Nairobi - Experts and stakeholders met to review the Plant Protection Bill 2020, whose main aim is to enhance plant health operations in the country. The Plant Protection Act, which dates back to 1937 and was last reviewed in 1972, aims to align plant health regulations to be in tandem with current business and social environments.
The Plant Protection bill is being reviewed to better manage importation and exports of plants and plant materials for safe trade facilitation at the domestic and the international markets. The bill and regulations address such areas as the issuance of phytosanitary certificates, Plant Import Permits (PIPs), quarantine facilities, the duty of land owners in the management of plant pests on their land and farms and the role of county governments on managing pests and diseases.
Other issues being addressed include the use of pesticides, nursery certification, changing International Standards of Phytosanitary Measures(ISPMs) regulations such as machinery and equipment used for construction as well as imported vehicles, the growing trend of consumption of organic food, competencies that can provide plant health services, fees, charges and penalties.
The stakeholder consultations enable the gathering of various expert views and input for a comprehensive and progressive plant health regime in Kenya.

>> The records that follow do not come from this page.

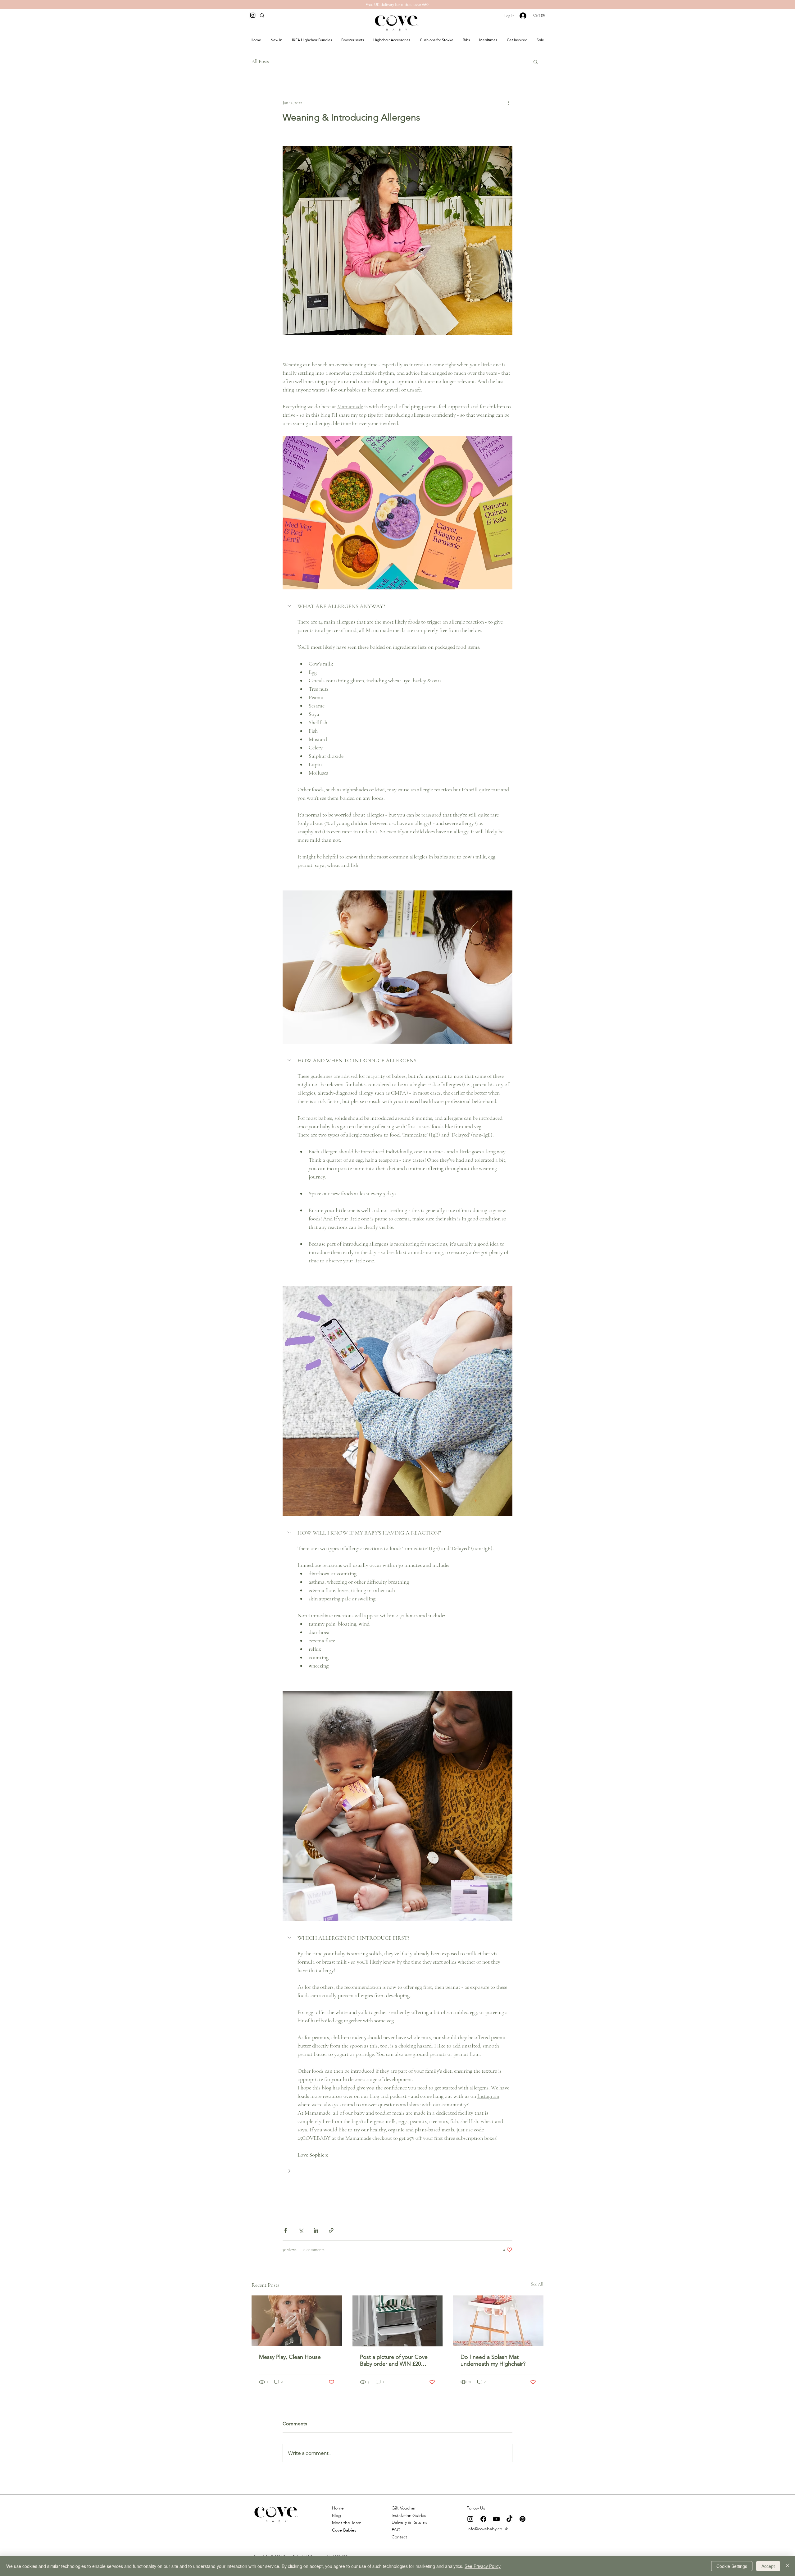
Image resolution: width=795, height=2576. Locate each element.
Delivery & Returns (409, 2522)
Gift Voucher (404, 2508)
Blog (336, 2516)
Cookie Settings (731, 2566)
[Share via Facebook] (285, 2230)
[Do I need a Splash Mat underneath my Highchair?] (498, 2320)
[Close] (787, 2566)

It is envisioned that it will open further opportunities in the trade of plants and plant products while protecting the current businesses.
Speaking during the event, KEPHIS Ag. MD Simeon Kibet informed the experts that the draft Bill is a good document but needed to be enhanced so as to be used by the industry. "The Bill really aims at facilitating an enabling business environment for stakeholders," he said.

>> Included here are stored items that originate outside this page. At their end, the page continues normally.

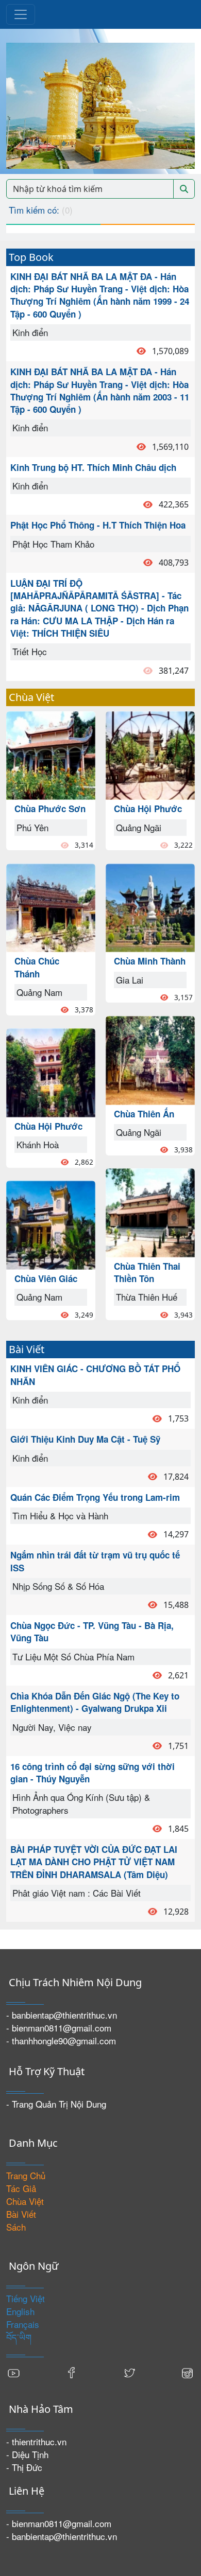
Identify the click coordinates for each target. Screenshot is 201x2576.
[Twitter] (129, 2371)
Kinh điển (30, 332)
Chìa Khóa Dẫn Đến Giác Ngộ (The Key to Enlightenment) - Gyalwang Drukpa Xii (94, 1702)
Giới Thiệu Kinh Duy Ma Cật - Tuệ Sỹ (85, 1439)
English (20, 2311)
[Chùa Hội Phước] (50, 1071)
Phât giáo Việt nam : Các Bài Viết (76, 1892)
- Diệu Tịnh (27, 2454)
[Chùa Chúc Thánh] (50, 906)
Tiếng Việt (25, 2298)
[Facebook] (71, 2371)
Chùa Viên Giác (45, 1278)
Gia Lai (129, 979)
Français (22, 2324)
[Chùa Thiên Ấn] (150, 1059)
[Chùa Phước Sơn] (50, 753)
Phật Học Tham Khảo (53, 543)
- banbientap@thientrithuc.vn (61, 2014)
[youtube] (14, 2371)
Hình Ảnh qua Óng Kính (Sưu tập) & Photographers (81, 1803)
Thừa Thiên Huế (146, 1296)
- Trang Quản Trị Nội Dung (56, 2103)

"Also, we now have county governments whereas there was only the national government before so the document needs to capture the role of counties comprehensively; more importantly is that the document will capture emerging trends to make it practical and relevant."
Above and top: Experts meeting to review the Plant Protection Bill 2020, whose main aim is to enhance plant health operations in the country. The Plant Protection Act, which dates back to 1937 and was last reviewed in 1972, targets to align plant health regulations to be in tandem with current business and social environments.